I appreciate that Adichie explicitly uses her sixth suggestion to expose this phenomenon of language and specifically how it contributes to double standards amongst genders. She returns to her second “Feminist Tool”, “Can you reverse X and get the same results?” (6) So often, women’s characteristics, qualities, emotions and reactions are diminished or disregarded simply because we are women. Especially, if they happen to be characteristics, qualities, emotions and reactions that are typically reserved for men. So, when in doubt usAdichie’s suggestion to “teach her that if you criticize X in women but do not criticize X in men, then you do not have a problem with X, you have a problem with women”. We all carry unconscious biases and stigmas. By checking our language at the door, we can begin to adapt our beliefs about gender to make a more modern and compassionate society.  

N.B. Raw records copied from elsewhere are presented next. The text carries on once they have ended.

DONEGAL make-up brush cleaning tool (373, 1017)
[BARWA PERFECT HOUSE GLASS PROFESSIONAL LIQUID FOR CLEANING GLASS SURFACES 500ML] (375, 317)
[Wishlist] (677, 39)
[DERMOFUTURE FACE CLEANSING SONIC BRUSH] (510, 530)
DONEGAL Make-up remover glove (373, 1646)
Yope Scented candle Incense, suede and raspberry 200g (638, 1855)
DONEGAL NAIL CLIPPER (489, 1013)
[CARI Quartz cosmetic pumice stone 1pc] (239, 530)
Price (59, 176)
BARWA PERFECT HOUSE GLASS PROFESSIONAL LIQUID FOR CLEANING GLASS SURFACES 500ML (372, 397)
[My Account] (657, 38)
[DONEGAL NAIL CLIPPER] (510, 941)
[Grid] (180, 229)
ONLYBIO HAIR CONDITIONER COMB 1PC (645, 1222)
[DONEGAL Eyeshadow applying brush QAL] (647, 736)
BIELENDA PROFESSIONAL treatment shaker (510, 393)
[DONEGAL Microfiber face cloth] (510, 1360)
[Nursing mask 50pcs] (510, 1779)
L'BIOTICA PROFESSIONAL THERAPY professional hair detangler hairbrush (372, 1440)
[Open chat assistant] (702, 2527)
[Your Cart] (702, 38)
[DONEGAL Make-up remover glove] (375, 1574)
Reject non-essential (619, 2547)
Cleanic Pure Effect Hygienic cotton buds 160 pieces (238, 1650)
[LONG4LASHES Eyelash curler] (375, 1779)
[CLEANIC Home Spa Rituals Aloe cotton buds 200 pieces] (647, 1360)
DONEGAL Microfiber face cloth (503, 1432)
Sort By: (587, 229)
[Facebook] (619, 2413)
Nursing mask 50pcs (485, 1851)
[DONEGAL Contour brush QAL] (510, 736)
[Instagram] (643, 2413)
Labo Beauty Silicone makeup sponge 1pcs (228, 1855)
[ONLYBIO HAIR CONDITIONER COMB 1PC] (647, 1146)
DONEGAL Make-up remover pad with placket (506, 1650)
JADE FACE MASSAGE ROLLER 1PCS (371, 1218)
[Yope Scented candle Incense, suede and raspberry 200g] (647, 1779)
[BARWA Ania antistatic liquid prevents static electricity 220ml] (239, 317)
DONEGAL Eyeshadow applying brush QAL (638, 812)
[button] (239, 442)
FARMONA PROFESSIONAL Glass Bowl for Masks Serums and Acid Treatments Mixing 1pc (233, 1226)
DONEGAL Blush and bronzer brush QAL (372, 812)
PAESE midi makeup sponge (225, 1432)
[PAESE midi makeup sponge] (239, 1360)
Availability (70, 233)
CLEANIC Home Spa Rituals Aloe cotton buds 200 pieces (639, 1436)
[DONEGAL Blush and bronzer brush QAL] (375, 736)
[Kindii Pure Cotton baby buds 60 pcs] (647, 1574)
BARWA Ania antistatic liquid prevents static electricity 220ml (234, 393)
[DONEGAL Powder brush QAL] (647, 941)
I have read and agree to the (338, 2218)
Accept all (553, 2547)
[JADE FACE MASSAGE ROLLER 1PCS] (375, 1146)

All of this only scratches the surface of Adichie’s voice and message. It's crucial that we discuss feminism and sexism with women and men. But as Adichie writes, “we feminists can sometimes be too jargony, and jargon can sometimes feel so abstract” (27). Like the exercise we did in class, we as humans need to be vulnerable and honest with each other about our experiences with gender inequality and get to the root of why we should all be feminists.